Pierwsze kilka chwil z nowym ekranem było…dziwne. Sam nie wiedziałem, czy mam tym grać w tenisa stołowego, czy używać zamiast patelni. Wystarczyły jednak dwa dni, by chwycony na chwilę iPhone 4S wydawał się miniaturowy, nagle jeden palec zasłaniał mi już pół ekranu, a czytanie czegokolwiek było katorgą. Znajomi ostrzegali, że „jak raz usiądziesz do phabletu, nigdy nie będziesz chciał powrotu do klasycznego smartfona". Mieli rację.

Kiedy zwiększa się rozmiar ekranu, telefon nagle zaczyna mieć nowe zastosowania. 5,9 cala to już więcej niż ekran mojej PS Vity, granie sprawia więc większą frajdę. Nagle przestałem pożyczać od żony Kindla, bo przy odpowiednim ustawieniu kontrastu i jasności ekranu mogę komfortowo czytać książki. iPad leży i się kurzy, bo zarówno oglądanie stron jak i czytanie komiksów stało się bardzo wygodne. Nie jeżdżę zbyt często komunikacją miejską, ale jeśli się już na nią zdecyduję, oglądam anime. Oczywiście w słuchawkach, choć głośniki urządzenia śmiało poradziłyby sobie również w takim miejscu. Nawigacja została ostatecznie schowana do szafy, bo 5,9 cala phabletu sprawdza się w tym temacie wyśmienicie.

Decydując się na tak duży telefon trzeba jednak mieć świadomość tego, że nie wszystko będzie po staremu. Telefon włożony do kieszeni marynarki za bardzo się odznacza, w kieszeni spodni uwiera - wiązanie butów jest prawie niemożliwe. Na dobrą sprawę sprawdzają się wyłącznie bojówki. Zawsze używałem telefonu jako odtwarzacza muzyki podczas treningów na siłowni (używam Spotify, mały iPod Shuttle niestety nie umożliwia korzystania ze strumieniowania muzyki). Podczas gdy 4S lądował w kieszeni spodni albo w opasce na ramię, phabet wymusił na mnie noszenie…nerki, czy jak wolicie kołczanu prawilności. Noszony oczywiście na biodrze, ale nie zmienia to faktu, że rozwiązanie to z wygodą podczas treningu nie ma zbyt wiele wspólnego.

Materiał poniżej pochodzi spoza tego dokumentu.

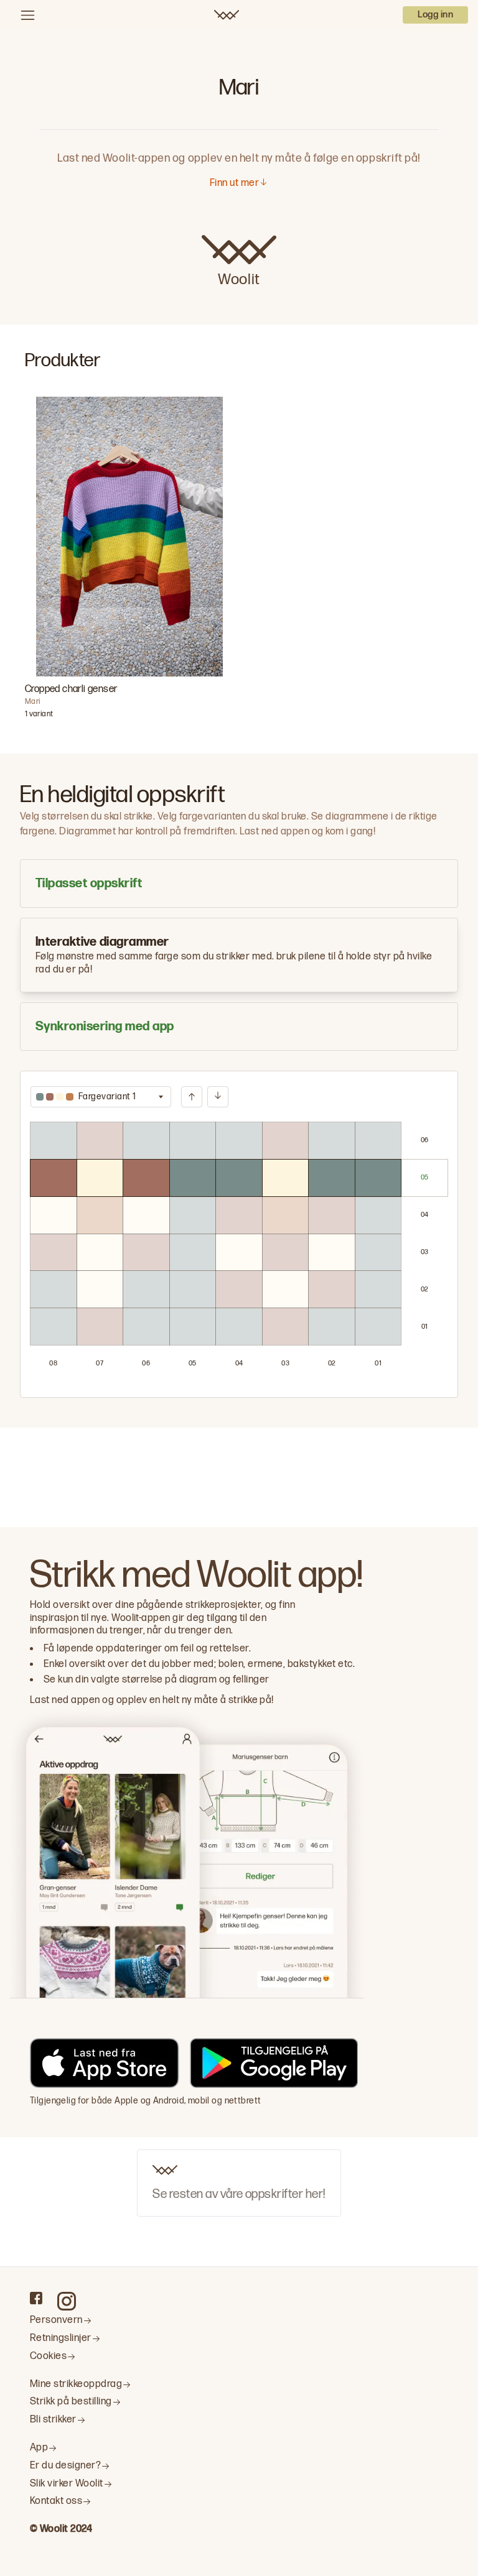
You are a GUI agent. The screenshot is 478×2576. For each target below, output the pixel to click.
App (39, 2448)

Jeśli kiedykolwiek chciałem traktować jakiś sprzęt jak centrum multimedialnej rozrywki, to dopiero phablet spełnił wszystkie moje oczekiwania. Mobilny, czytelny, oferujący w zasadzie wszystko, czego oczekuję od przenośnego urządzenia. Gdyby jeszcze dało się na nim pisać tak komfortowo jak na fizycznej klawiaturze 13-calowego komputera - może i ten byłby rzadziej włączany. Ale do bezprzewodowych klawiatur jakoś nie potrafię się przekonać. Może kiedyś.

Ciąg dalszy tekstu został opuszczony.